◆ DIRECTIONS
Take from the material every line that contains the word "Payments".

◆ MATERIAL PROVIDED

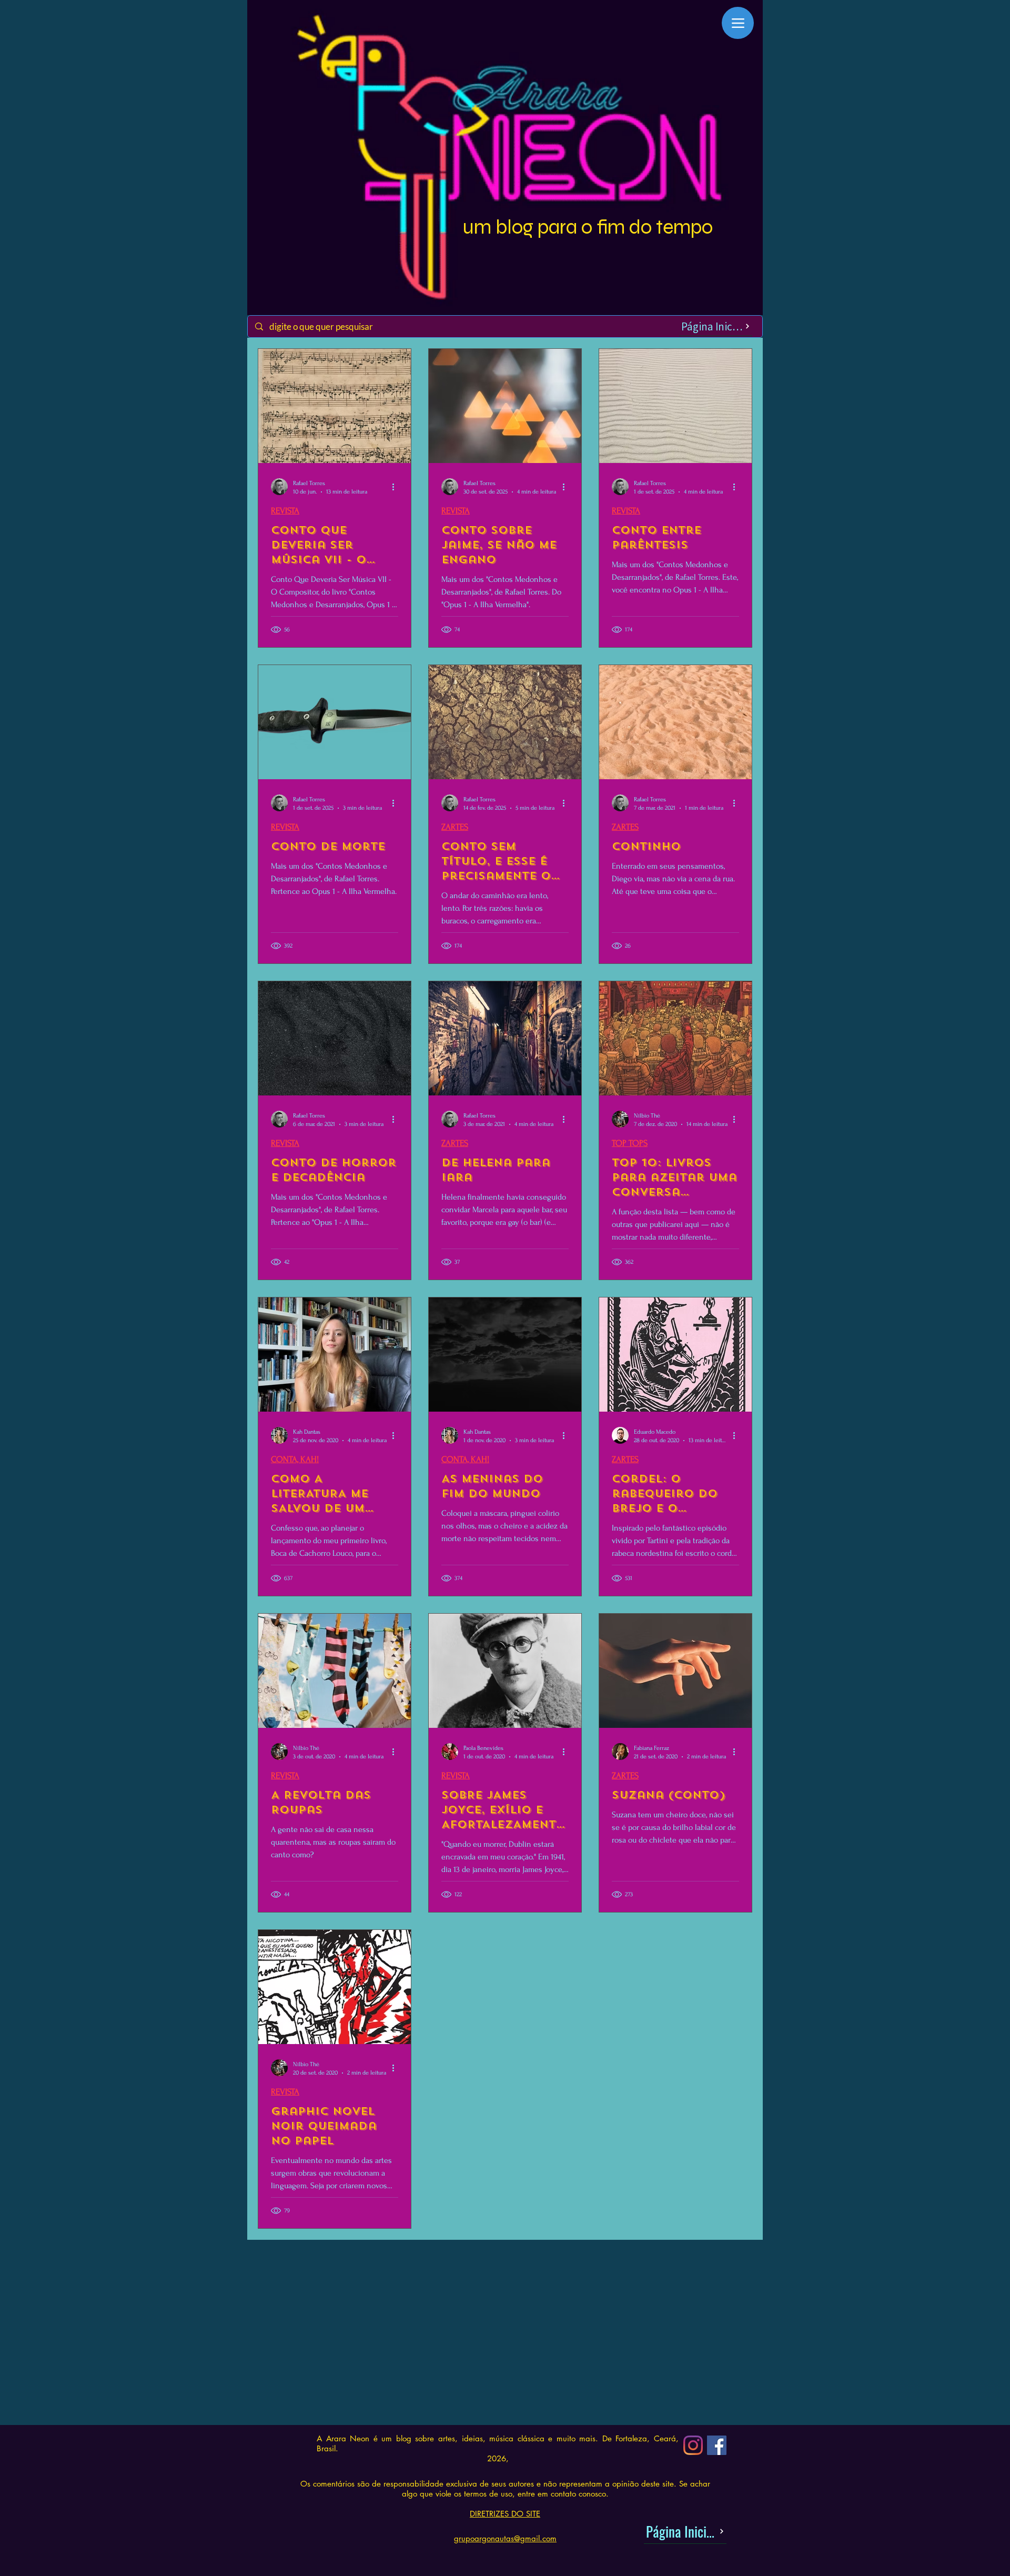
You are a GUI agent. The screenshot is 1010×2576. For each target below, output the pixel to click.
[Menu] (738, 23)
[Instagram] (693, 2445)
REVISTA (285, 511)
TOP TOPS (630, 1143)
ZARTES (454, 827)
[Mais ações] (396, 486)
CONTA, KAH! (295, 1459)
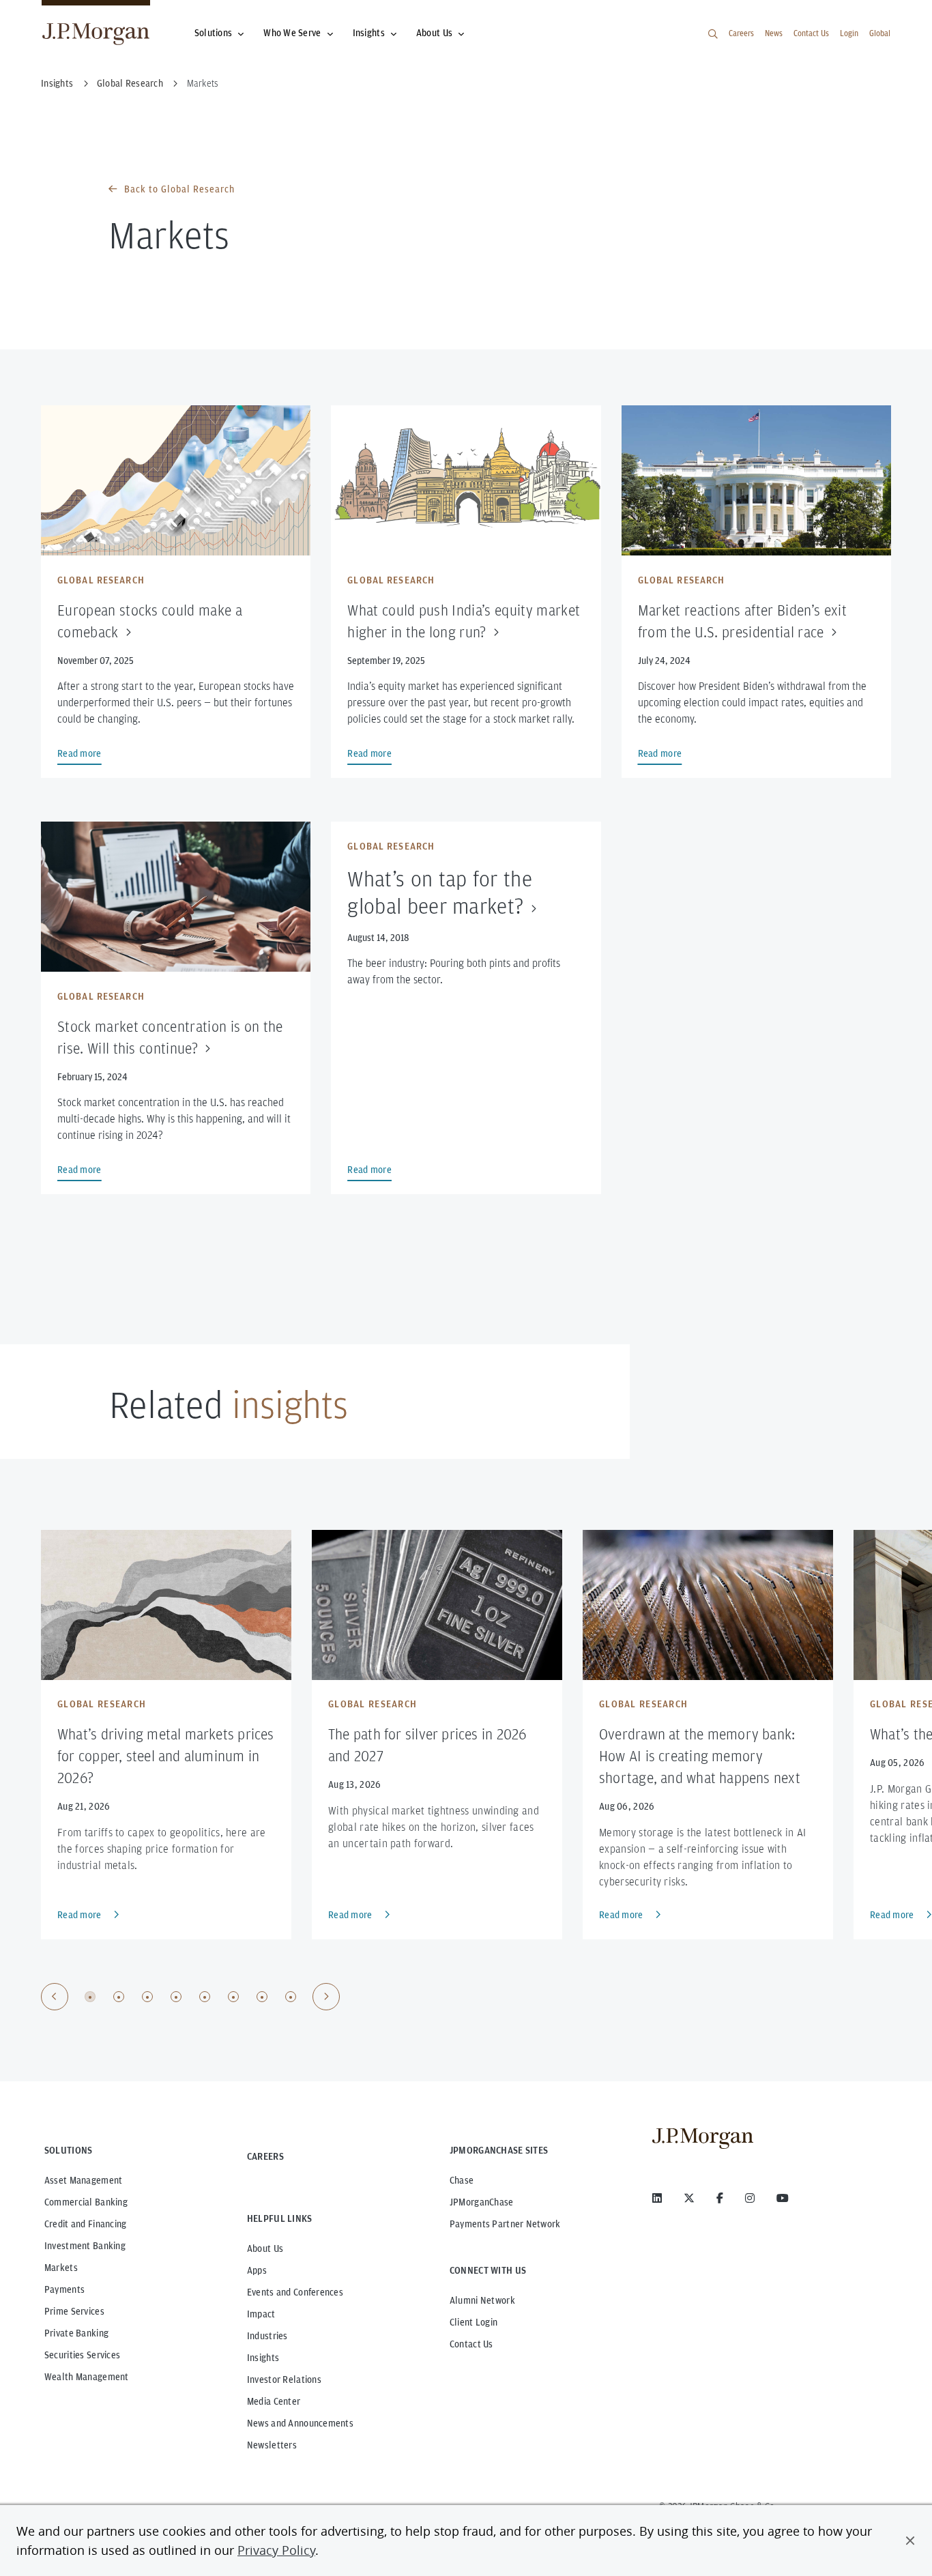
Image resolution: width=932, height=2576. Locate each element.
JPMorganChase (482, 2202)
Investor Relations (284, 2379)
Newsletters (272, 2445)
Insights (369, 32)
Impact (261, 2314)
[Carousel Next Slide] (326, 1996)
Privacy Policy (276, 2550)
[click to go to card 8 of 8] (290, 1996)
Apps (257, 2270)
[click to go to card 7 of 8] (262, 1996)
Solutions (213, 32)
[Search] (713, 34)
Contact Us (811, 33)
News (774, 33)
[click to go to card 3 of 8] (147, 1996)
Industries (267, 2335)
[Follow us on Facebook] (719, 2198)
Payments (64, 2289)
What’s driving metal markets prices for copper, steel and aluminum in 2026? (165, 1755)
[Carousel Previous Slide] (54, 1996)
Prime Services (74, 2311)
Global (879, 33)
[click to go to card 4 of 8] (176, 1996)
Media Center (273, 2401)
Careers (741, 33)
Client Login (473, 2322)
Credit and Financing (85, 2223)
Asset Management (83, 2180)
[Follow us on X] (689, 2198)
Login (849, 33)
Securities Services (82, 2354)
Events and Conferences (295, 2292)
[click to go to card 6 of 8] (233, 1996)
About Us (434, 32)
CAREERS (265, 2156)
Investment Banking (85, 2245)
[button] (910, 2540)
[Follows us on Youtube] (782, 2198)
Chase (462, 2180)
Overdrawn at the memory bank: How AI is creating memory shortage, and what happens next (699, 1755)
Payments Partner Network (505, 2223)
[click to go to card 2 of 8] (118, 1996)
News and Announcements (300, 2423)
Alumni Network (482, 2300)
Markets (61, 2267)
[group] (190, 1996)
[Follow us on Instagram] (750, 2198)
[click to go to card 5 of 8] (204, 1996)
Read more (79, 1914)
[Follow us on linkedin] (657, 2198)
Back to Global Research (179, 189)
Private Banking (76, 2333)
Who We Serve (292, 32)
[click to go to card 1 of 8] (90, 1996)
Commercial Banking (86, 2202)
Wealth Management (86, 2376)
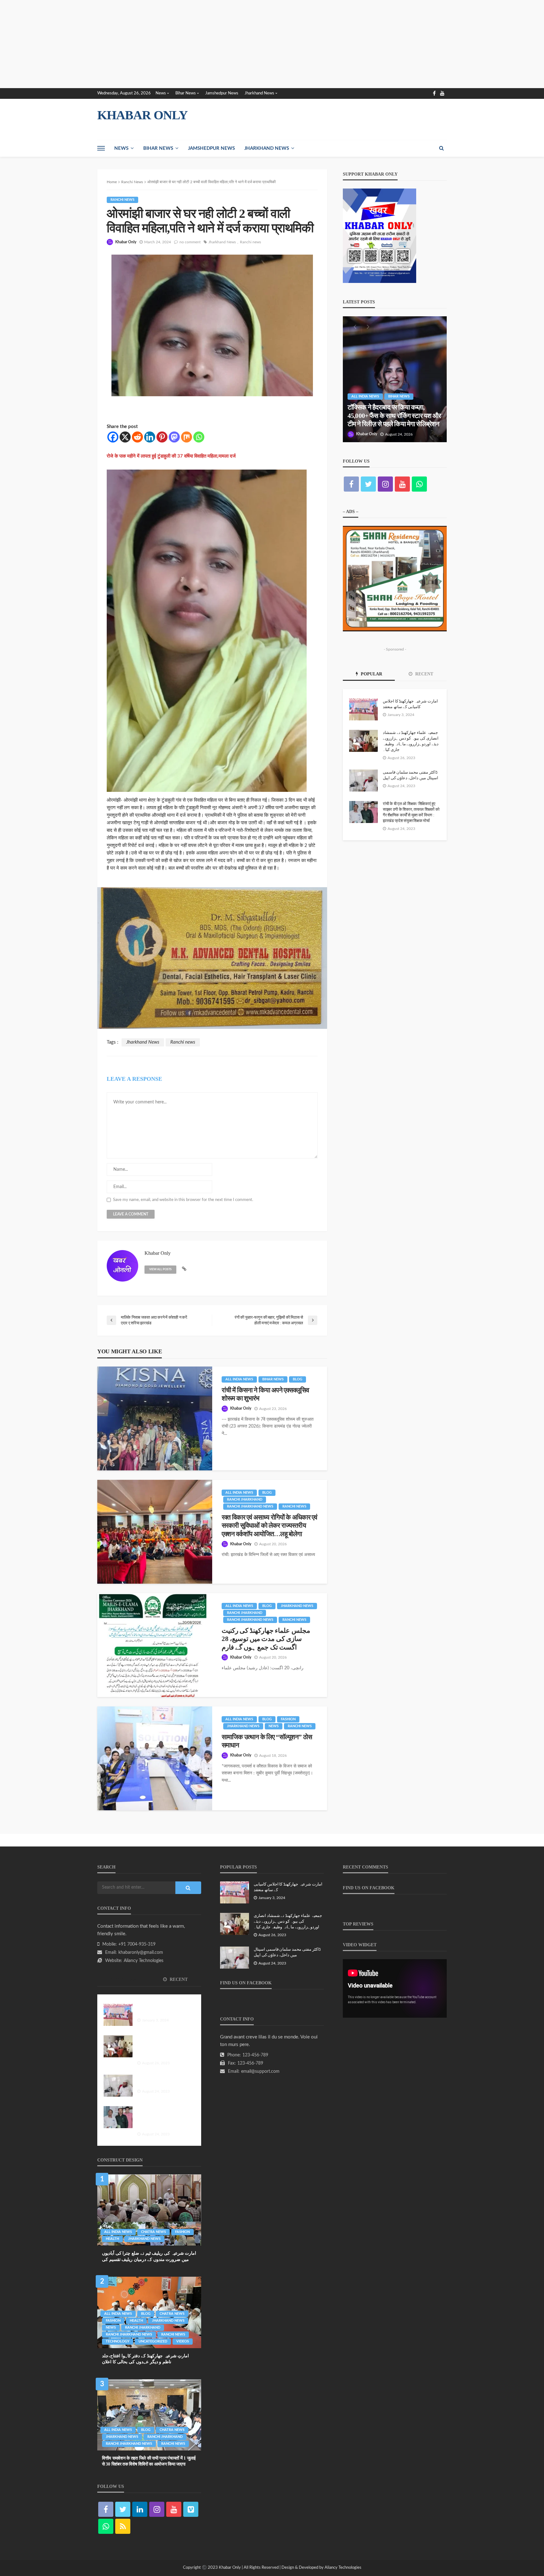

◆ SOLUTION TO THE EXERCISE
Payments (64, 2289)
Payments Partner Network (505, 2223)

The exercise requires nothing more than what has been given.